Malka smoothed her thumb along Nimrah’s flesh forearm, where mangled cuts covered the archbishop’s commands.

“What did you do to yourself?”

Nimrah tugged at her arm, but Malka held firm.

“I never want to look upon his commands again,” she said fiercely, then eyed the word scarred into Malka’s forearm. “I will leave soon, as promised. Chaia has asked me to stay until Sigmund arrives to speak with the court, and then I’ll be gone.”

Malka breathed, then murmured, “I don’t want that.”

Nimrah’s jaw tightened. “I remember what you said you wanted.”

Malka remembered, too. She felt ashamed. Ashamed of the visceral words she had thrown at Nimrah when she was scared. Scared of her joy. Scared of her affection.

“I didn’t mean it.”

“You must mean it now, after what I have done to you.” Nimrah’s eyes traveled to Malka’s neck. She stared at the bandage, Malka knew, but the heat of her scrutiny still wakened the tendrils of desire in her belly, as Nimrah’s eyes followed the cusp of her jaw.

“No.”

“Tell me what you want, and I will do it.”

She thought of Chaia and Vilém, how their lives together were cut short. She thought of Imma’s words. She thought of the magic that lit her soul, which burned brightest when she was honest with herself.

“I want you to hear the truth from me. The truth I’ve been hiding from myself. The truth of what has grown between us. Out of a deal struck from desperation and a journey of grief and despair, we have made something beautiful. Something I don’t want to let die.”

Nimrah’s blown pupils glittered, like candlelight in the endless dark.

“Something beautiful,” Nimrah considered, cupping Malka’s jaw. She ran her hand along her throat, careful of the bandage.

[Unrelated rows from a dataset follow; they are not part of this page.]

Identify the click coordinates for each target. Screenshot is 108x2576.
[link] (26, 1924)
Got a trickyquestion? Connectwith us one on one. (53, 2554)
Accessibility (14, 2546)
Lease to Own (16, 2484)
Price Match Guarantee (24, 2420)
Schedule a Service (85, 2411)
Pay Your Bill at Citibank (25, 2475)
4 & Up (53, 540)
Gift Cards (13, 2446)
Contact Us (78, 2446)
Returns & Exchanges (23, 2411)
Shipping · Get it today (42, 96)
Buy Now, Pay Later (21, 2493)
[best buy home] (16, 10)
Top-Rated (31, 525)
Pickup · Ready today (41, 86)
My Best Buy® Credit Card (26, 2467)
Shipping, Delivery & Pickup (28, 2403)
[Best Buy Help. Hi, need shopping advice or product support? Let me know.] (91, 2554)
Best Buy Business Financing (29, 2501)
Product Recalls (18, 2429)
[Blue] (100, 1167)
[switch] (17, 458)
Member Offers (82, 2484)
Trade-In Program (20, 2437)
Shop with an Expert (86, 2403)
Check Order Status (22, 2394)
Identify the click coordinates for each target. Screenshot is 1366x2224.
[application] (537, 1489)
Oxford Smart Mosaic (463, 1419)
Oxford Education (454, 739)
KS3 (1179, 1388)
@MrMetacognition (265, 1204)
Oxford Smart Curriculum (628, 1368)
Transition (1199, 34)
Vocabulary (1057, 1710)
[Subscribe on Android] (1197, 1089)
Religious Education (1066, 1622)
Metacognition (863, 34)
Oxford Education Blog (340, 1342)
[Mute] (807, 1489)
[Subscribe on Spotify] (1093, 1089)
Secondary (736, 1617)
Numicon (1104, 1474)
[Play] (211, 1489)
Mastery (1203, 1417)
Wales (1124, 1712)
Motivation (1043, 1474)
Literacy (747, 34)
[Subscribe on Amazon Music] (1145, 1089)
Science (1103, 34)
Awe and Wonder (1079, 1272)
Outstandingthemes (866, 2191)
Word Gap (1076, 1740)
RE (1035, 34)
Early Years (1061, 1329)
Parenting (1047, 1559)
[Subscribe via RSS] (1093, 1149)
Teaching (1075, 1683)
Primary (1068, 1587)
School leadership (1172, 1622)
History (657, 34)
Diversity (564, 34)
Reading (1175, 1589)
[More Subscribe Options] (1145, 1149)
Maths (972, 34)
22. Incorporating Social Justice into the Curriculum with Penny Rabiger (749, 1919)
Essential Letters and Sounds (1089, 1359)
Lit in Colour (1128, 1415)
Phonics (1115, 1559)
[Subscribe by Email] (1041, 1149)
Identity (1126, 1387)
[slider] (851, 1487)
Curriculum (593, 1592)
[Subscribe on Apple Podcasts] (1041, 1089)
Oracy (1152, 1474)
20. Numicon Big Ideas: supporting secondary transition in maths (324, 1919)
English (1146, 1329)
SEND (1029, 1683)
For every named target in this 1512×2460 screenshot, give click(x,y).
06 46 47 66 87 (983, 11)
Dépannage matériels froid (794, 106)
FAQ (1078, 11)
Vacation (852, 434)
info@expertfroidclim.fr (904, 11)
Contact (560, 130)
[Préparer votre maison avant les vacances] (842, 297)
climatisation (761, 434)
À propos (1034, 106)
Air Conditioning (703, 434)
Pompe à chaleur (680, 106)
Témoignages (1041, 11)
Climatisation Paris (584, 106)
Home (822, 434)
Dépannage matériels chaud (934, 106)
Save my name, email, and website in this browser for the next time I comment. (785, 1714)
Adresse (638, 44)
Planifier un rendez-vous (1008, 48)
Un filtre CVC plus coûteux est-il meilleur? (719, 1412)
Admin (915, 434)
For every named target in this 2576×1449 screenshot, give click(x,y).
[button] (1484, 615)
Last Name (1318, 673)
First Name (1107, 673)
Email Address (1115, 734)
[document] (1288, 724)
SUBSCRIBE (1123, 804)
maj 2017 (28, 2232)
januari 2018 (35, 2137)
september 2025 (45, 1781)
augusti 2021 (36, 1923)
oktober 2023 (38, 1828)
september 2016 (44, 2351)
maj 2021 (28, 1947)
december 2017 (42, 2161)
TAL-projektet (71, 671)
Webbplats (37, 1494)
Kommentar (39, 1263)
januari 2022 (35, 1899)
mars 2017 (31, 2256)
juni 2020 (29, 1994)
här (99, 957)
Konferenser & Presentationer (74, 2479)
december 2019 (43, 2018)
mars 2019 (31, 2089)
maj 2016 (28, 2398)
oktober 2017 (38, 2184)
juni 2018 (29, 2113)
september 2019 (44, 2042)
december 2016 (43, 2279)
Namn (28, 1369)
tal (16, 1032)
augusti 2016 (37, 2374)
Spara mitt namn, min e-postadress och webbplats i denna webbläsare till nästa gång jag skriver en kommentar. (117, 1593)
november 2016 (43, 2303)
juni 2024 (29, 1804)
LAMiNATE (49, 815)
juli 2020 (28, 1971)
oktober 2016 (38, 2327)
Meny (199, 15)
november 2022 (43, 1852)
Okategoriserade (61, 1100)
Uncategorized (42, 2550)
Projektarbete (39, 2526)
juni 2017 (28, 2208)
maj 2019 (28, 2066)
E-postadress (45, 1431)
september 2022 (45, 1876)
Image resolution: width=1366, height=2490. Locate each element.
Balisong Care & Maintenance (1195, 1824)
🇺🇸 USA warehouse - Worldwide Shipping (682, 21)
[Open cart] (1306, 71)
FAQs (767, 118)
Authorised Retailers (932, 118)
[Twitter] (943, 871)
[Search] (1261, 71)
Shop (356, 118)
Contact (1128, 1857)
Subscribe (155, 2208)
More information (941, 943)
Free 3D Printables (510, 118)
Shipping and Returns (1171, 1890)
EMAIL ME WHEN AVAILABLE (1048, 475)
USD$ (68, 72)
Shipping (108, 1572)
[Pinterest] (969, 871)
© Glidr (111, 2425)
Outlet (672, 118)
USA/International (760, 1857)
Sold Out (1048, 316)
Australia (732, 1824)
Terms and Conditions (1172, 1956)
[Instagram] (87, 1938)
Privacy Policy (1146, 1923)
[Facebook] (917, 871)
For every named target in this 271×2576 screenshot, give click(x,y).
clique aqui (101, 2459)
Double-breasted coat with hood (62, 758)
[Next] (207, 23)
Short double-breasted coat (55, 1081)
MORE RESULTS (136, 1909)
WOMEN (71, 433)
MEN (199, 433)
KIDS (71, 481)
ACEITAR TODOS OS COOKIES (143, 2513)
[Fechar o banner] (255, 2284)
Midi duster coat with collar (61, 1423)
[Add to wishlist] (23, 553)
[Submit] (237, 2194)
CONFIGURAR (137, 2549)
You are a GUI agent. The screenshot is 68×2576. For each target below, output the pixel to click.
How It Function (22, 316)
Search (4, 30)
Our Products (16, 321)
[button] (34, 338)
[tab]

“Yes,” Malka said, breathless.

Nimrah shook her head, defeated. “I cannot be beautiful for you, Malka.”

“You are—”

“You said I was a monster. And you were right. There is nothing holy about the way I think of you. There are only wicked thoughts, which plague me night and day. I think they will plague me until I am dust again.”

“Think them now,” Malka said. She hardly recognized her own voice, deep and lecherous. “Think them always.” She tilted her head and captured Nimrah’s lips between hers.

She was warm, so warm. Malka needed her. She needed her like she needed the moonlight to fill her head with dreams, like she needed the crisp air to clear the sleep away from her eyes in the early morning. Like she needed fire in the brutal winter.

Their kiss in the alleyway had been desperate and sloppy with drink, fumbling hands and lips. This was different. They were not hiding now. Malka was not hiding now. They didn’t need to rush. Not here, not again.